DESCRIZIONE DEL COMPITO
Prosegui il testo sulla privatizzazione dell'acqua a partire dalla sua ultima frase.

TESTO FORNITO
***

Se nel ’69 Battisti cantava “acqua azzurra, acqua chiara” oggi l’acqua non richiama più al concetto di freschezza e pulizia ma ai soldi. Lo sporco denaro inquina anche l’acqua e nel frattempo noi non ce ne accorgiamo perché è in inquinamento subdolo.
Molti di noi sono cresciuti con il monito di non sciupare l’acqua perché è un bene prezioso e che bisogna chiudere il rubinetto quando spazzoliamo i denti. Ma quanto ci abbiamo riflettuto sul significato di prezioso? si trattava di mero risparmio di denaro?
Oggi il problema dell’acqua è sempre più sentito sul fronte più evidentemente economico, con il tema della privatizzazione, ma c’è anche un aspetto, che dimentichiamo spesso, che non solo è economico ma anche ambientale e quindi sanitario. Sono fermamente convinto che ambiente e sanità siano un tutt’uno, perché non possiamo immaginare di violare l’ambiente senza pagarne con la salute gli effetti.
Negli anni ’90, le aziende municipali che gestivano i servizi come quello dell’acqua furono convertite in “Aziende Speciali” e messe in concorrenza con aziende private in modo che la concorrenza non favorisse lo spreco di denaro pubblico nelle risorse umane o edilizie; a prima vista, quindi, sembra che dalla privatizzazione derivi un risparmio di soldi, perché un’azienda privata non sperpera denaro in assunzioni di favore o in auto di lusso ma, d’altro canto, obbedendo alle regole dell’antitrust, che impediscono ad aziende private di ricevere finanziamenti pubblici, sono costretti ad obbedire alle leggi di mercato che fanno alzare e abbassare i prezzi.

***

VOCI ELENCATE
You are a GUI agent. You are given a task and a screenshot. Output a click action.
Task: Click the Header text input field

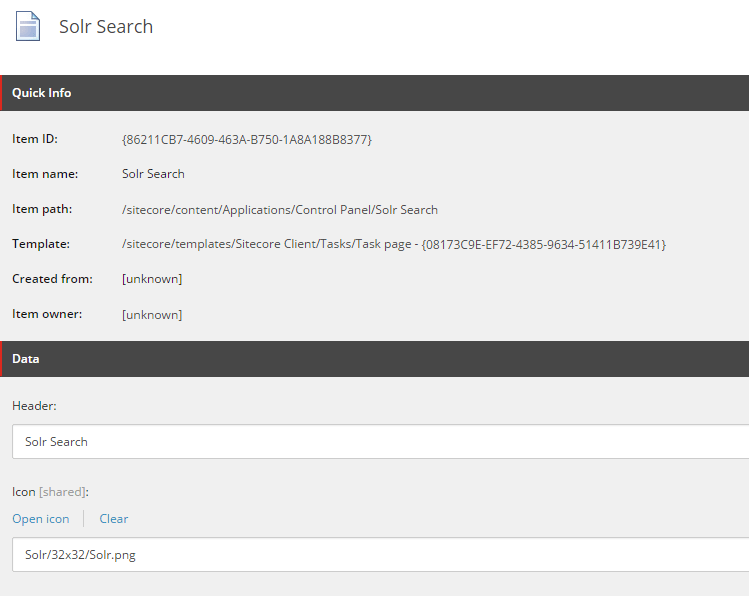(380, 441)
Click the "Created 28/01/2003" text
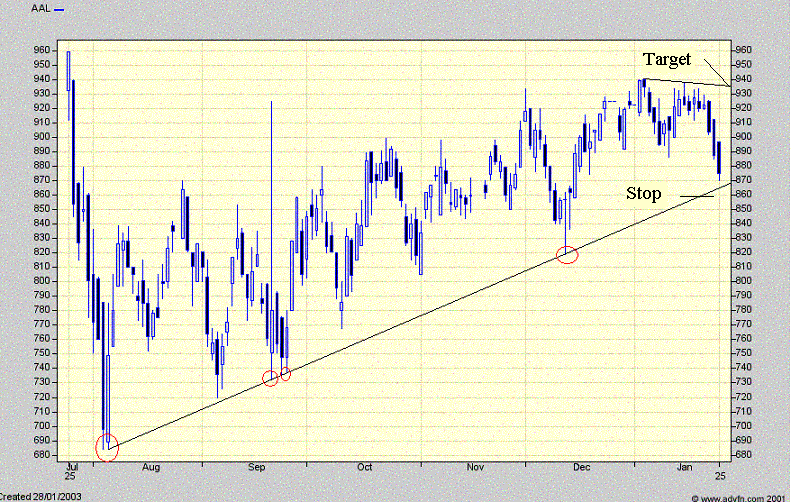 (42, 496)
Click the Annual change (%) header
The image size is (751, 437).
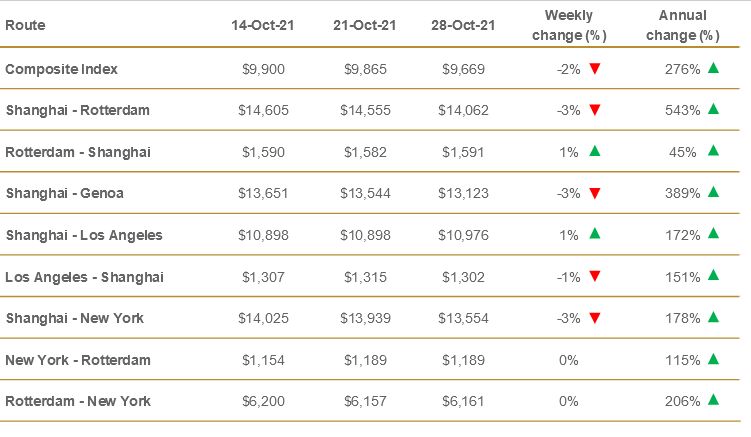pos(684,25)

***

RISPOSTA AL PROBLEMA
Il meccanismo è perverso: il Comune con la privatizzazione ci risparmia e pertanto ci risparmiano pure i contribuenti, dall’altro lato, tuttavia, aumentano le bollette per i cittadini. L’equilibrio però non c’è, perché il risparmio del Comune non significa spesso un miglioramento dei servizi per i cittadini, e spesso, come è tipico in Italia, i soldi risparmiati vanno ad ingrassare il portafoglio dedicato agli sprechi della Pubblica Amministrazione. Inoltre, il Comune dovrebbe essere molto virtuoso e badare che l’azienda privata che prenda in gestione l’acquedotto, oltre a prestare il proprio servizio per un prezzo minore, garantisca maggiori servizi ai cittadini.
Il servizio più importante che un’azienda che gestisce una acquedotto urbano offre è quello di fornire acqua per tutti e potabile. Sembra scontato ma se ci ragioniamo, quanti bevono l’acqua del proprio rubinetto?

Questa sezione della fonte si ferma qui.